Biochar effectively remediates Cd contamination in acidic or coarse- and medium-textured soils: A global meta-analysis

Soil cadmium (Cd) contamination is one of the most serious environmental problems on a global scale. Biochar has a great potential to reduce Cd bioavailability in contaminated soils even though biochar effects on soil Cd bioavailability has been inconsistent among studies. In this meta-analysis, we used 802 paired observations from 84 peer-reviewed articles to evaluate the effect of biochar application on Cd bioavailability among different soil types and to elucidate the factors governing that effect. Our key findings are: 1) biochar application reduced Cd bioavailability across various biochar and soil types, with the greatest reduction (70%) in urban/anthropogenically contaminated soils, and reductions of 41.1, 42.3 and 30.2% were found in acidic soils (pH < 6.5), and in coarse- and medium-textured soils, respectively.
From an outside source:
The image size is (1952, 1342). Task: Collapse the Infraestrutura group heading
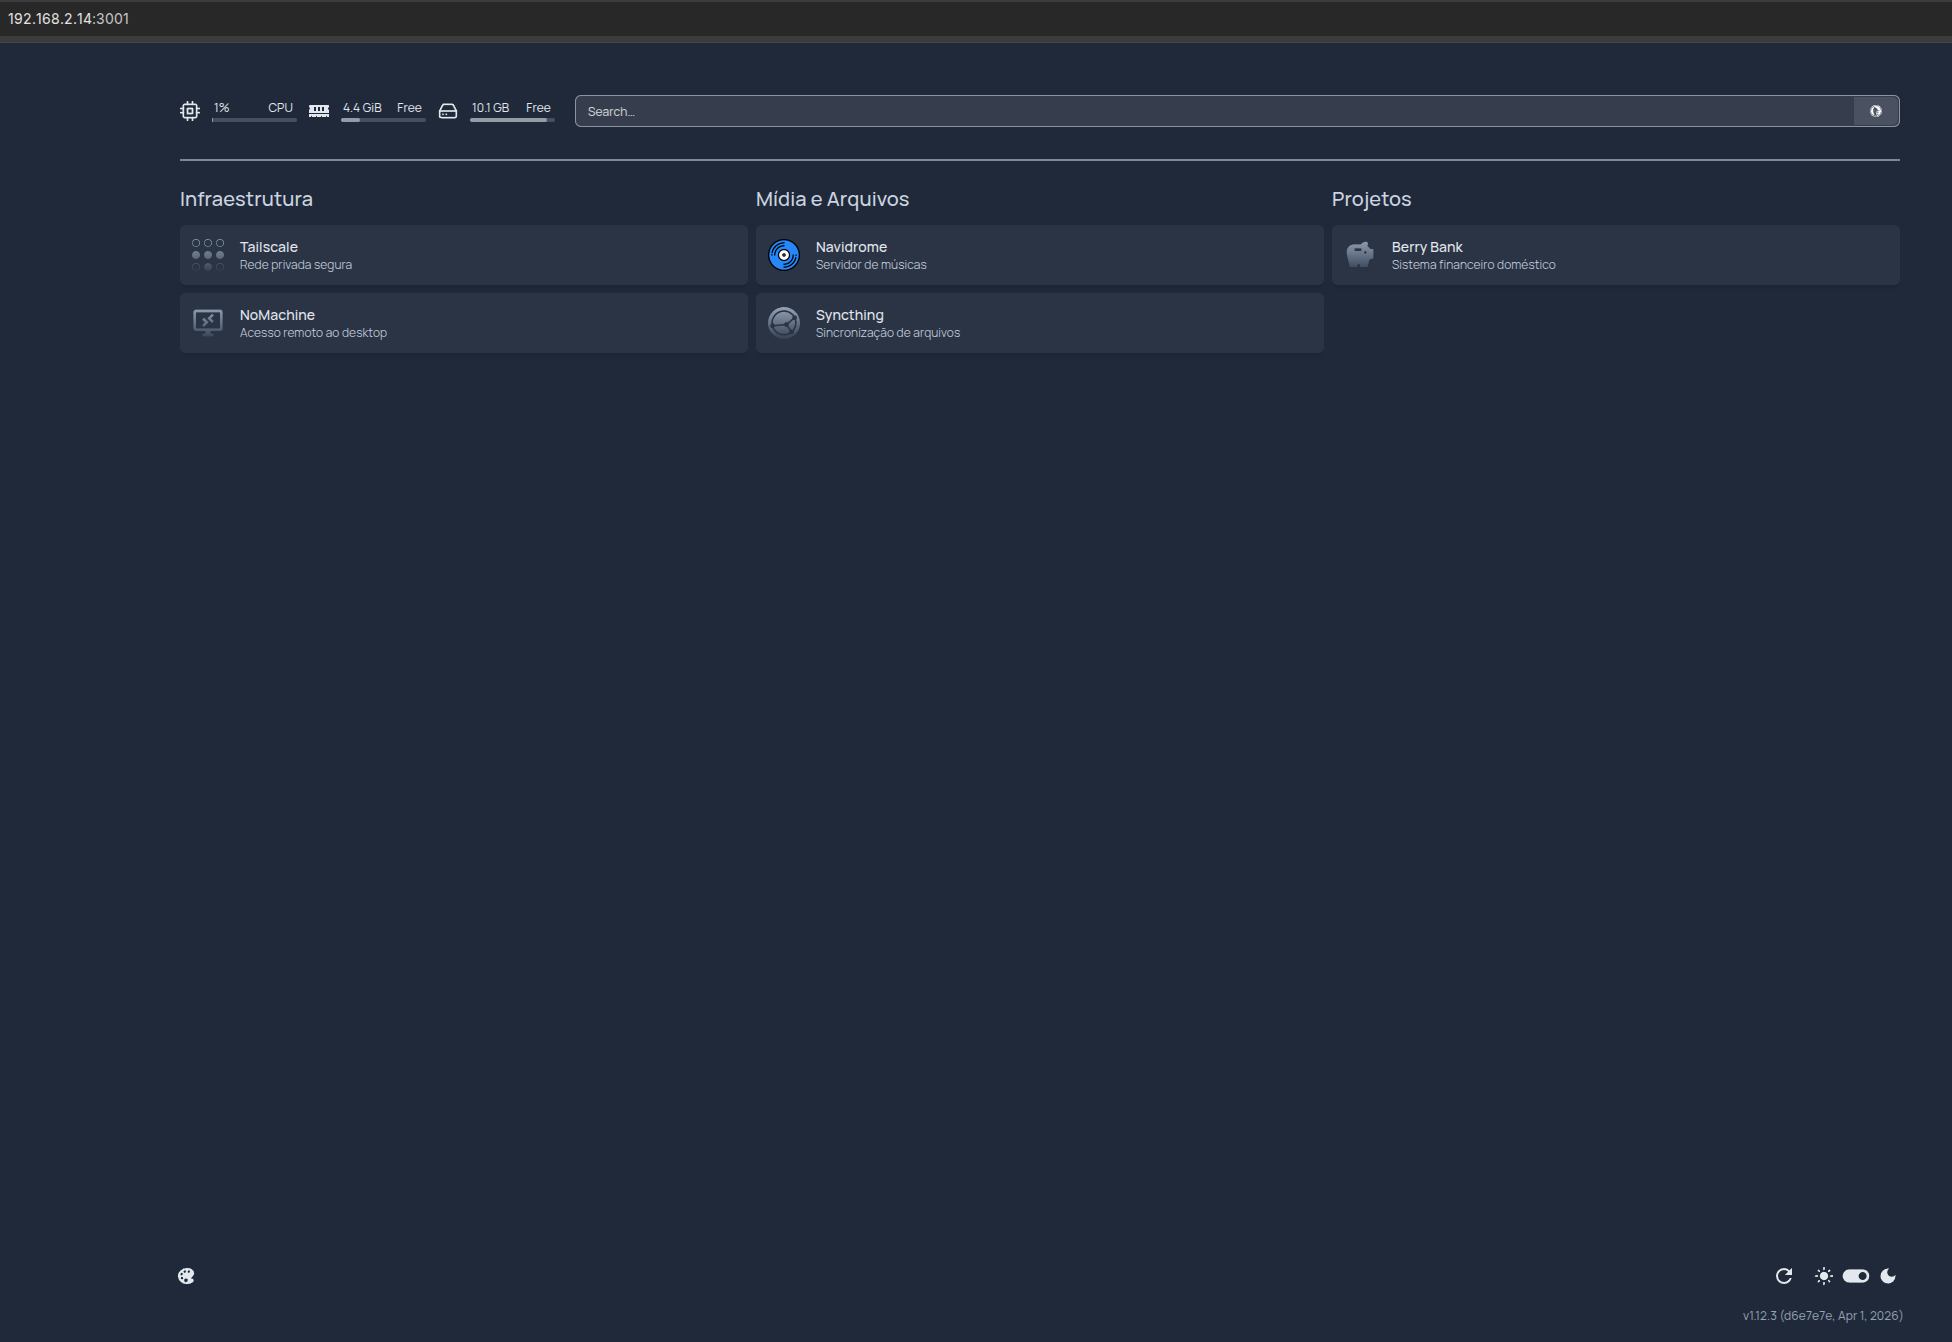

However, biochar increased Cd bioavailability in fine-textured soils by 16.2%; 2) in acidic soils, biochars produced from rice straw, pyrolyzed at 450–550 °C, with a heating rate of 1–5 °C min−1 and a residence time of <60 min were most effective; whereas in alkaline soils, biochars produced from sewage sludge, pyrolyzed at <350 °C, with a residence time >60 min were more effective in reducing Cd bioavailability; and 3) the effect of biochar on soil Cd bioavailability was mainly governed by the induced changes in soil pH and dissolved organic C, and by the surface area, ash content, H/C and abundance of O-containing functional groups of biochars. We conclude that biochar application to acidic or coarse- and medium-textured soils is effective for remediating Cd contamination, but application to fine-textured soils should be avoided.